(Data extracted from a collection)
#####

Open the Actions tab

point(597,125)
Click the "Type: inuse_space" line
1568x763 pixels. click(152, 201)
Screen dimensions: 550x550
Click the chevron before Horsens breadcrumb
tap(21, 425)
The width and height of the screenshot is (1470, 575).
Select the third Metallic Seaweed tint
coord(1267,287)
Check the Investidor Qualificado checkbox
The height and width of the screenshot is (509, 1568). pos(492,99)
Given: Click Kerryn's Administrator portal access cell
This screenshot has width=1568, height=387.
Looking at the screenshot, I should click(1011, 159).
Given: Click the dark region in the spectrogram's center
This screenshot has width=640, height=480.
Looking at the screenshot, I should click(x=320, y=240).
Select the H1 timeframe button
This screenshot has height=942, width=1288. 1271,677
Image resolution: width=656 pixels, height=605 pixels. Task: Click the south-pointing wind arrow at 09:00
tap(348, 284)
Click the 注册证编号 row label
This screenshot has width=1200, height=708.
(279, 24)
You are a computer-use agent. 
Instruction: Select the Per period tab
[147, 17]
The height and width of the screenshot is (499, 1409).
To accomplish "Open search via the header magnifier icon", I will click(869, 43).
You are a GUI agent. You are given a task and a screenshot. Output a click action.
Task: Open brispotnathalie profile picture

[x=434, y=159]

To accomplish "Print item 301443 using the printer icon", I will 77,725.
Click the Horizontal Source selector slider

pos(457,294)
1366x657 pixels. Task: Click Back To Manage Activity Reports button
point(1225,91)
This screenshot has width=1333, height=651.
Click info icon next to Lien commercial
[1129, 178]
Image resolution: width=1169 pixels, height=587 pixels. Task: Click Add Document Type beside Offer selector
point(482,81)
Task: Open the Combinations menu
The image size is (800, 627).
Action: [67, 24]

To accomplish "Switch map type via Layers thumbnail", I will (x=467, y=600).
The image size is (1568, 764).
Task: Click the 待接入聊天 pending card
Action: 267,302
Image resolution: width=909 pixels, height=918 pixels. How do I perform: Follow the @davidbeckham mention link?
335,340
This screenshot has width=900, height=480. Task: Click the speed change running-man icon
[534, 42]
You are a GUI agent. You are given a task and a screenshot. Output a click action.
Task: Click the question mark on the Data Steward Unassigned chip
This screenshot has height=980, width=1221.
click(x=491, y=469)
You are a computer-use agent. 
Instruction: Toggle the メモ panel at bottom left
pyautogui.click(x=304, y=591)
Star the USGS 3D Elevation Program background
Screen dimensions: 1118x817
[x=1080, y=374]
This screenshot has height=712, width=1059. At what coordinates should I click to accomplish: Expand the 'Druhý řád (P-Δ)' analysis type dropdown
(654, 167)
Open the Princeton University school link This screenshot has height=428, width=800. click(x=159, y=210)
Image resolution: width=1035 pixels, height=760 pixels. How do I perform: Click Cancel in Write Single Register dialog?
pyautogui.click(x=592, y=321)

#####

▸ **WHAT THE TASK REQUIRES**:
Give back each line above precisely as it stands.

▸ **SOLUTION TO THIS EXERCISE**:
Open the Actions tab

point(597,125)
Click the "Type: inuse_space" line
1568x763 pixels. click(152, 201)
Screen dimensions: 550x550
Click the chevron before Horsens breadcrumb
tap(21, 425)
The width and height of the screenshot is (1470, 575).
Select the third Metallic Seaweed tint
coord(1267,287)
Check the Investidor Qualificado checkbox
The height and width of the screenshot is (509, 1568). pos(492,99)
Given: Click Kerryn's Administrator portal access cell
This screenshot has width=1568, height=387.
Looking at the screenshot, I should click(1011, 159).
Given: Click the dark region in the spectrogram's center
This screenshot has width=640, height=480.
Looking at the screenshot, I should click(x=320, y=240).
Select the H1 timeframe button
This screenshot has height=942, width=1288. 1271,677
Image resolution: width=656 pixels, height=605 pixels. Task: Click the south-pointing wind arrow at 09:00
tap(348, 284)
Click the 注册证编号 row label
This screenshot has width=1200, height=708.
(279, 24)
You are a computer-use agent. 
Instruction: Select the Per period tab
[147, 17]
The height and width of the screenshot is (499, 1409).
To accomplish "Open search via the header magnifier icon", I will click(869, 43).
You are a GUI agent. You are given a task and a screenshot. Output a click action.
Task: Open brispotnathalie profile picture

[x=434, y=159]

To accomplish "Print item 301443 using the printer icon", I will 77,725.
Click the Horizontal Source selector slider

pos(457,294)
1366x657 pixels. Task: Click Back To Manage Activity Reports button
point(1225,91)
This screenshot has width=1333, height=651.
Click info icon next to Lien commercial
[1129, 178]
Image resolution: width=1169 pixels, height=587 pixels. Task: Click Add Document Type beside Offer selector
point(482,81)
Task: Open the Combinations menu
The image size is (800, 627).
Action: [67, 24]

To accomplish "Switch map type via Layers thumbnail", I will (x=467, y=600).
The image size is (1568, 764).
Task: Click the 待接入聊天 pending card
Action: 267,302
Image resolution: width=909 pixels, height=918 pixels. How do I perform: Follow the @davidbeckham mention link?
335,340
This screenshot has width=900, height=480. Task: Click the speed change running-man icon
[534, 42]
You are a GUI agent. You are given a task and a screenshot. Output a click action.
Task: Click the question mark on the Data Steward Unassigned chip
This screenshot has height=980, width=1221.
click(x=491, y=469)
You are a computer-use agent. 
Instruction: Toggle the メモ panel at bottom left
pyautogui.click(x=304, y=591)
Star the USGS 3D Elevation Program background
Screen dimensions: 1118x817
[x=1080, y=374]
This screenshot has height=712, width=1059. At what coordinates should I click to accomplish: Expand the 'Druhý řád (P-Δ)' analysis type dropdown
(654, 167)
Open the Princeton University school link This screenshot has height=428, width=800. click(x=159, y=210)
Image resolution: width=1035 pixels, height=760 pixels. How do I perform: Click Cancel in Write Single Register dialog?
pyautogui.click(x=592, y=321)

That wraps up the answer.